手を離したタイミングで小雪に不満そうな視線を向けられたが、何も言うことはせずに、すぐに新治くんの背に飛び乗った。
「それでは、行きますよ!」
瞬間、視界が高速で移動を開始した。
やっぱりあのときのランニングではかなり手を抜いていたんだな。とてもじゃないけど、俺もこの速度で走るのはムリだ。
「凪ちゃん、この先壁に突き当たったら左だよ」
「了解しました」
小雪が端末のアプリで地図を見ながら指示を出す。
でもこれ、後々大丈夫だろうか?
小雪ってけっこう乗り物酔いしやすかったような気がするんだが、地図なんか見ていて大丈夫なのだろうか?
「う・・・ちょっと・・・ダメかも」
「こ、小雪!地図は俺が見るから、小雪は前だけ見てて!」
「ご、ごめん。ありがとう」
さすがに魔獣が大量に溢れ出してる状態で、この前のボス戦みたいな状態になるのは非常にまずい。

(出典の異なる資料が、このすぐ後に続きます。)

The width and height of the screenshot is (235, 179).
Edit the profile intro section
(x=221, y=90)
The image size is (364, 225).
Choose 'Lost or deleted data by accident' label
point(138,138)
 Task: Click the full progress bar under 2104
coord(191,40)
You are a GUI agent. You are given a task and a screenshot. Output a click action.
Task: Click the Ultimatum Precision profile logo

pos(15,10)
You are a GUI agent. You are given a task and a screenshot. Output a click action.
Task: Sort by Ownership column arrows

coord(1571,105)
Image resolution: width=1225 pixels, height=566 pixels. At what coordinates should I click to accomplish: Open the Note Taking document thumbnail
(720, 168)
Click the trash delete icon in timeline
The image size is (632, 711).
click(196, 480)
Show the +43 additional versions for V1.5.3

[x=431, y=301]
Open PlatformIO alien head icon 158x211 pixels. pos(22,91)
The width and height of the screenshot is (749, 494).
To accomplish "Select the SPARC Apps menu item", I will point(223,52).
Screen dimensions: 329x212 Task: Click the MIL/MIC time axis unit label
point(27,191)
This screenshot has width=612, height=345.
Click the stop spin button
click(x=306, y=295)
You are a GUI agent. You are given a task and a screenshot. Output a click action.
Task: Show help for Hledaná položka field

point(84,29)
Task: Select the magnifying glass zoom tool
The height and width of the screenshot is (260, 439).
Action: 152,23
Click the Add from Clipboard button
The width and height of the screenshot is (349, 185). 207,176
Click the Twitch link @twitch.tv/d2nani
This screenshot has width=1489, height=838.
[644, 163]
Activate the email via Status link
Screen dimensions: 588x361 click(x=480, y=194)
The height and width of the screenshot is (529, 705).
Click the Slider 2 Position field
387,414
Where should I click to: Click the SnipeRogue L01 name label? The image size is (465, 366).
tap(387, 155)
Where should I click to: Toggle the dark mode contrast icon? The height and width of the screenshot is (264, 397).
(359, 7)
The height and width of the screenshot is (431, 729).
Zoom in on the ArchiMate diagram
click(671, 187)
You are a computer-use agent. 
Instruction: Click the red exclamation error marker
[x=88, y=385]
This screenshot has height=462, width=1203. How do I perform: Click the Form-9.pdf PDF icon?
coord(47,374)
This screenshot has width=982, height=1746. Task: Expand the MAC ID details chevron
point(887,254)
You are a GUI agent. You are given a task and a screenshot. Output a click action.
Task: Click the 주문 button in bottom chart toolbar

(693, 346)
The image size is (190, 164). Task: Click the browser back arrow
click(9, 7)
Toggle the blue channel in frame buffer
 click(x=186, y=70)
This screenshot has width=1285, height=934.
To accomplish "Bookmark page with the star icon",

俺が必死で魔獣を食い止めて、その後ろで小雪がゲロ吐いてるとか、考えると頭痛くなるわ。
「え?え?護?」
小雪から端末を受け取っていると、後ろから上野さんの声が聞こえたような気がした。
そう言えば、先行している上野さんはどこら辺まで行ってしまったんだろうか?早く追いつかないとな。
「新治くん、その先を右に進んで。後はまっすぐで8階層に続く階段が見えてくる」
「・・・・・・わかりました」
まだここまで魔獣は押し寄せてこない。どうにか魔獣の波が来る前に、8階層まで到着しなきゃ。